# -*- coding: utf-8 -*-
# Author:   $Author: merkosh $
# Revision: $Rev: 57 $

Howto parse
===========

This document covers brievly the two methods how to parse a html encoded
webpage in order to extract field information.


Related information:
--------------------

For information on program invocation by lmc or return format, please
Format.txt.


Deep parsing vs. shallow parsing
--------------------------------

Under deep parsing lets understand the creation of a tree-like 
structure, assigning parent, child and sibbling elements to HTML-tags,
probably in accordance to some W3C DTD.

Let shallow parsing be searching and extracting text information, 
regardless their parent-child relationship, skipping unwanted tags
inbetween, etc.


Why not to use deep parsing
---------------------------

HTML is usually formatted such that the user can visually percieve 
information well. HTML is formatted according to a DTD, not the
contents you intend extract. 
i.e. considder <span></span> tag, which is almost never visible, but
     introduces different sibbling relations

Websites which use some script backend usually produce its output
in some systematic sort of way. However, small irregularities might
not be displayed by your browser, i.e. faulty syntax, etc.
but your parser will still have to cope with that.

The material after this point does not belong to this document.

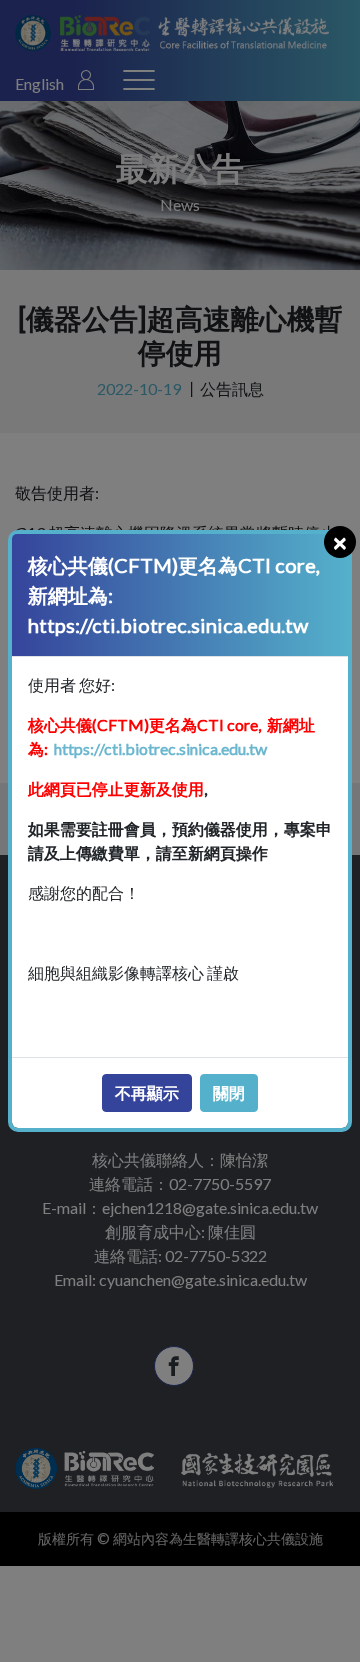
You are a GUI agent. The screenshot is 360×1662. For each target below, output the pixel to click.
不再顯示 (147, 1092)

Deep parsing does not structure what you are looking for. It structures
the HTML code. 


When to use deep parsing
------------------------

Deep parsing is appropriate when you are directly working with XML and
an associated DTD /Schema and you can access your field information
with a XML-Parser or your parser provides functions which allow you
to access the information you require faster and more convenient.

Example:
The script amazon-en.pl uses the Perl HTML::TreeParser object to extract
all hyperlinks. It can do so because Amazon has a horrible HTML structure,
but the embedded hyperlinks are structured in a way what all necessary
information can be directly extracted from them.

Rule of the thumb: do not make it nice, make it work.